I Worked at a Child Migrant Center. What I Was Told to Do Was So Inhumane That I Quit.

“That’s only a rule you’d enforce if you saw these children not as children, but as a dollar amount.”

Antar Davidson/Instagram

Antar Davidson is a former employee at Southwest Key, a nonprofit chain of migrant shelters, who recently made headlines for talking about the cruel conditions at the facilities. Davidson started working at a Tucson, Arizona, center in February, two months before President Donald Trump’s zero-tolerance policy was instituted. He quit his job earlier this month, after a supervisor ordered him to separate hugging siblings who believed their parents had died. Here Davidson tells Mother Jones, in his own words, about helping migrant children through martial arts, the changes since Trump’s zero-tolerance policy, and why he ultimately could not stay at his job.

My father is Brazilian, an immigrant who became a citizen of this country. My mother is Jewish, and we have family that came through Ellis Island. So I saw this job as an opportunity to pay forward what has been done for me, by bringing my unique skills, which include extensive experience in the Brazilian martial art of capoeira, to teach these minors.

It took me a couple months, but eventually I got the capoeira program at the facility started, and it was really successful. I was teaching about 20 to 60 kids per day. It was exactly what these kids needed: They were in an extremely micromanaged environment with a lot of stress and it was an opportunity for them to be free and assume a new identity. I gave some of them nicknames. I wrote capoeira songs for them in Spanish. I taught them moves. We really connected, and we built a unique community. I got to know them in a much more intimate way than the majority of people working at the facility did.

When Trump’s zero-tolerance policy started being rolled out, the kids who were coming into the center were so much more disturbed than the kids who had traveled to the US on their own: They were younger kids who were not prepared, who did not make the journey alone, who were essentially separated from their mothers and fathers and not told where they were for weeks. Inevitably, that led to them having a lot more needs. An organization like this has a big responsibility to these kids—that they will have the opportunity to be reunified with their parents and enter the public school system; ultimately, that they can succeed.

But as Southwest Key’s CEO was getting rich, he was ignoring the responsibility, and doing the minimum. Over the past decade [starting under Obama], this organization has steadily seen an increase in the amount of federal funding they receive. The CEO and his wife together make more than $1 million annually, in part from federal tax money. That’s more than twice the presidential salary. While border apprehensions declined over that period, federal funding skyrocketed. That’s not a Trump problem. That was the previous administration. Donald Trump didn’t ruin immigration.

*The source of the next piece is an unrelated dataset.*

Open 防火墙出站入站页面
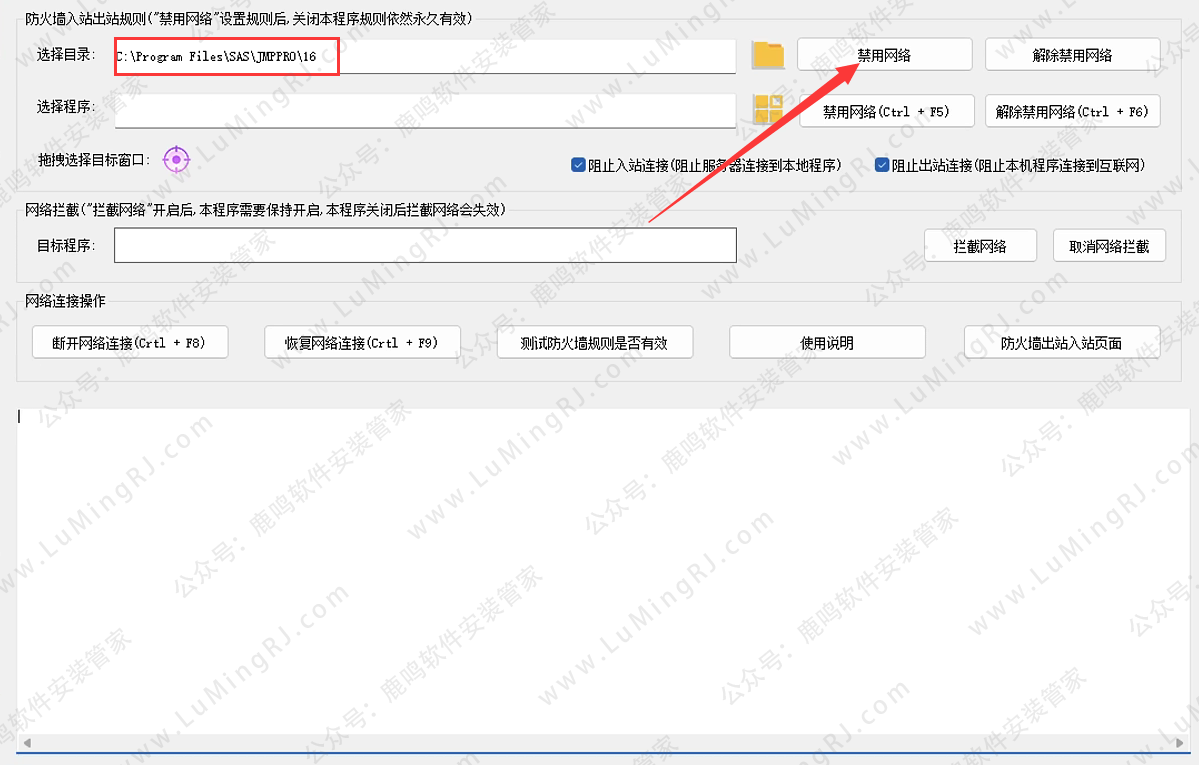 point(1061,342)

You can’t ruin something that’s already ruined.

But the zero-tolerance policy is an inept tactic that the Trump administration is taking. It’s not a tactic that represents a clear understanding of the complexities of Latin America’s immigration situation. You have such a long history of US involvement in these areas, and what you’re seeing is the result of that. We’re facing a huge migratory wave as more and more areas of Latin America become destabilized.

So when a shift leader told me to tell a group of kids they couldn’t hug, it confirmed to me something that I had been feeling for a while: This wasn’t the humanitarian nonprofit that it was claiming to be. It was a private prison for youth that is extremely lucrative. One of the main characteristics of a system like that is a lack of compassion.

The shift leader was completely ignoring the fact these kids had been separated from their mother, they were in a country where they didn’t speak the language, and these kids were responding to being told they were being pulled away from their own family. They were crying and holding each other for dear life, and here comes this shift leader and she thought it was appropriate to say, “Tell them they can’t hug! Tell them they can’t hug!” That’s only a rule you’d enforce if you saw these children not as children, but as a dollar amount.

That night happened to be my birthday, and I intended to propose to my girlfriend. I had the diamond ring and everything. But I was so shaken by what had happened. I came home, got dressed, we went out, but I was just staring into space and thinking about what had happened. She actually knew I wanted to propose, but said, “I know you want to, but now is not the time. Let’s do it another day.” So, I postponed the proposal.

I quit shortly after that.

I think we could save a lot of money and ease the migration (if that’s the major problem here) by doing real programs that give these kids less of a reason to leave their home countries, and an alternative to the drug organizations that are pushing them out. If we’re just traumatizing these kids and throwing them back, then we’re not just giving them an economic reason to join these gangs, we’re giving them an ideological one.

So if separating kids from their parents is about security, I’d like for someone to explain how making more enemies is going to make us more secure.

From the beginning of humankind, people have migrated in large groups. So, we have to figure out, are we going to confront this with war, and fight these people, and create more enemies, or are we going to figure out ways to incorporate them into our society? If [Republicans] would drop this xenophobic, almost racist rhetoric, and say, “Listen, we want to make this country better. We are a country of immigrants,” we could become stronger.

We can’t just wave a sword at all of Latin America and say, “Send your kids here and see them be made an example of.” Save the sword-rattling for the people that need to be rattled at, not for these kids.

This has been condensed and edited for clarity.